Ero malato e mi avete visitato

La vostra attenzione all'ammalato deve rimettere al centro un mondo abitualmente ai margini delle nostre occupazioni quotidiane, per condividere più da vicino la fatica di persone e di famiglie immerse nel silenzio di un disagio sovente povero di speranza. 
Come è risaputo la geografia della malattia e della sofferenza è vasta e complessa: comprende i diversi ospedali presenti sul territorio, le molte case di riposo, le case di cura e di riabilitazione e le stesse famiglie che portano sovente il peso dell'infermità accanto a persone care. 

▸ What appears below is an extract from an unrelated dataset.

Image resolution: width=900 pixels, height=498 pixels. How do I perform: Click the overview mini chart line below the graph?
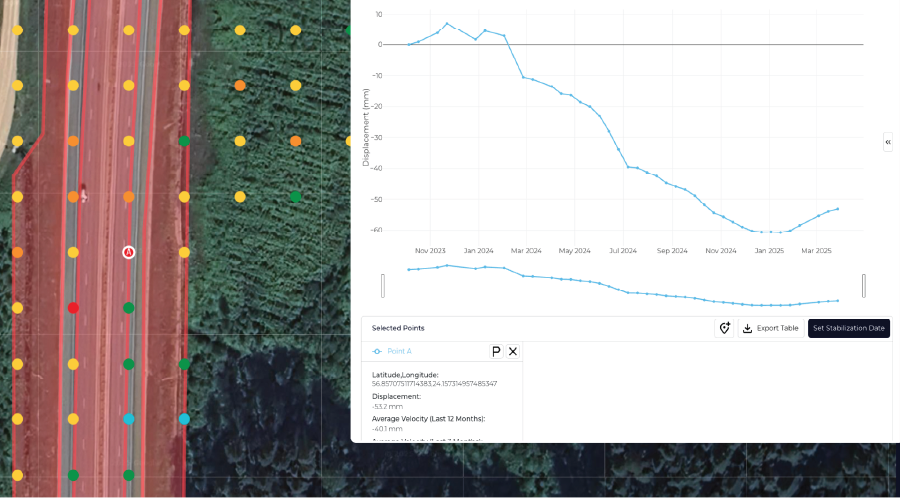tap(620, 290)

Naturalmente la malattia trascina dentro la vita quotidiana il suo corredo: la sofferenza morale, il complesso di inutilità, il peso della solitudine, il senso di ribellione, l'incertezza sul futuro e persino la paura della morte. 
La malattia crea un mondo "diverso" dentro un mondo cosiddetto normale, in cui si è costretti a guardare la vita e agli altri con altri occhi.

INCONTRARE CRISTO NELL'AMMALATO 
Si è soliti ripetere che la persona non è mai un mezzo per raggiungere altri fini, ma è fine, e per questo va sempre messa al centro: del lavoro, dello sviluppo, della politica e su questo punto sono molti ad essere d'accordo almeno teoricamente, credenti e non. 
Ma chi ha uno sguardo di fede sa bene che l'ammalato è un segno particolare della presenza del Cristo sofferente. 
La nota pagina di Matteo 25, è particolarmente suggestiva ed efficace al riguardo: alla fine della vita non ci stupiremo di aprire gli occhi sul volto del Cristo il Signore, ma ci stupiremo di scoprire la sua identità e la sua presenza nei panni degli ultimi, dei poveri, degli ammalati "Ero malato e mi avete visitato" (Mt. 25,36). "Allora i giusti gli risponderanno: «Signore, quando mai ti abbiamo visto ammalato... e siamo venuti a visitarti?» Rispondendo, il re dirà loro: «In verità vi dico: ogni volta che avete fatto queste cose a uno solo di questi miei fratelli più piccoli l'avete fatto a me»"(vv 39-40).